Economy spooks Americans into spending less on Halloween
Looks like the most frightful ghoul this Halloween season will be the specter of the weak economy, as Americans spend less on this year’s creepfest than they did in 2012.
Some 158 million people are expected to observe the day, according to a survey Monday from the National Retail Federation.
But that’s down from a record high of 170 million celebrants in 2012. And each of those people will spend $75.03 on costumes, decorations, candy and other merriment, a decline from the $79.82 they shelled out on average last year.
Part of the problem may be the cool weather, which also dampened retail sales in the spring.

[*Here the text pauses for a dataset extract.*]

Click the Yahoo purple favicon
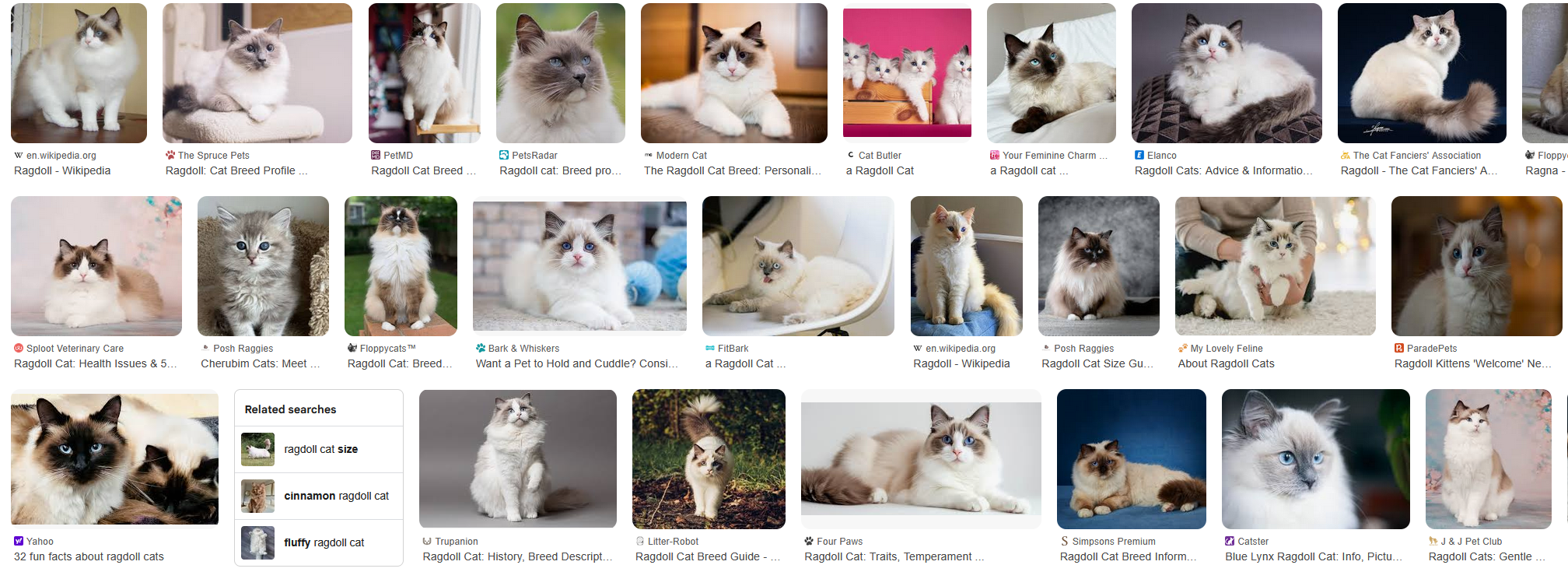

But a quarter of the 5,290 consumers polled by the trade association said the uncertain state of the economy will affect their spending plans, with 86.1% saying they’ll spend less overall.
Last year, 83.5% of respondents said the same.
Still, total spending for Oct. 31 will settle around $6.9 billion -- a nearly 55% boost since 2005, according to the retail group. And shoppers are starting early, with nearly a third launching their Halloween product hunt before October.
Roughly 44% of American plan to play dress-up, handing over $2.6 billion for costumes -- or $27.85 each. Last year, the average outlay was $28.65.
Sales of pet costumes will run to $330 million. More people than last year will look to the Pinterest website for ideas.
More than 7 in 10 Halloween participants will hand out candy, which will get nearly $2.1 billion in sales.
About $2 billion will go to decorations, making Halloween the most spruced-up holiday behind Christmas. Greeting cards will garner $360 million in sales.